Mckenzie Lake, also known as Boorangoora, K’gari

Some local park rangers, Indigenous mob, were keeping an eye on things around the lake, trying to find whoever was sending up drones for example, and they came down to where we were sitting.

‘You got the best spot here!’ said one of the rangers.

‘I know!’ I said.

rainforest walk, K'gari
rainforest walk, K'gari

After Boorangoora lake we headed off for a nice little rainforest walk with our bus driver and tour guide, then headed across to the Eastern side of the island to another resort where we had a nice buffet lunch, including, for me, lashings of cottage pie. There’s also a little store in that area so we were able to quickly rush in after lunch and grab a few fridge magnets, something I was too snobby and pretentious to buy back in 1994. And possibly also too poor to get, I was mostly just on the dole and had only come on that trip with a few weeks worth of money that I’d earned working on the farm of Bev and Peter Brock down in Nutfield Victoria where I had met Corinne, my Swiss travelling companion. 

Mckenzie Lake, also known as Boorangoora, K’gari

It was a far cry from what my travel companion and I had when we were camping on the island back in 1994, right on Eli Creek.
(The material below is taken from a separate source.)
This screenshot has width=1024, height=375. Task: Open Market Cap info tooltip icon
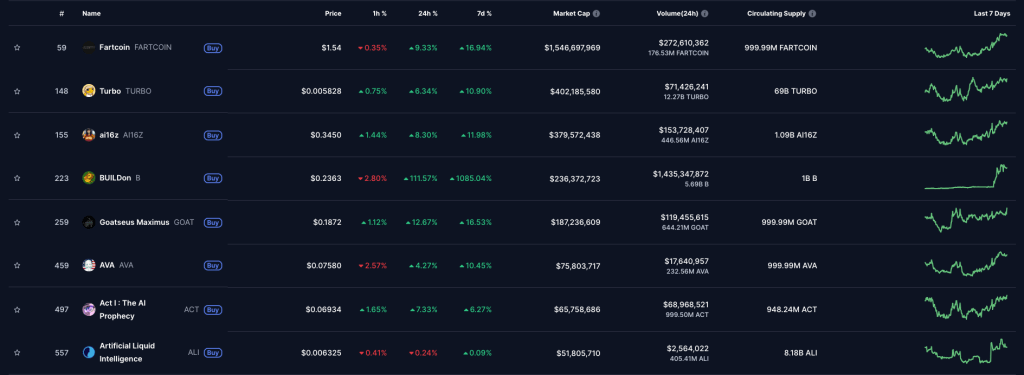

Back then I think we might of just had some bread, a few apples and eggs, some cans of beans, and maybe some tea, and sugar, or something like that.

I’m sure we also had some melted chocolate bars, as Corinne was Swiss and always had a bit of chocolate bars in her backpack, most likely Cadbury or something as back in 1994 Lindt and other Swiss chocolates weren’t as readily available as they are now.

Back in 94 we also had some campers who were camping near us who shared some fish, or something, with us that they had cooked up on their campfire. 

Eli Creek, K'gari
Eli Creek, K’gari

We didn’t even have that much water with us back then and ended up drinking water from Eli Creek for a few nights. Supposedly it is fresh enough to drink. But I wouldn’t rely on it if I were you as critters still probably poop in it and I’m sure there’d potentially be a few parasites in there, especially in the lower reaches of the creek where it heads out to sea and more people bathe in it.

We survived though, so the water must have been good enough. 

Mckenzie Lake, also known as Boorangoora, K'gari

Corinne, my Swiss friend, did get sick one night and the next day we had to head off to Hervey Bay to get her checked out. It may have been the water, but it could have been the lack of food, or sunstroke or something. She thought it also may have been a recurrence of some malaria she’d picked up in South America on a trip with her husband years earlier. She thought she might also be pregnant but a later test in Hervey Bay ruled that out.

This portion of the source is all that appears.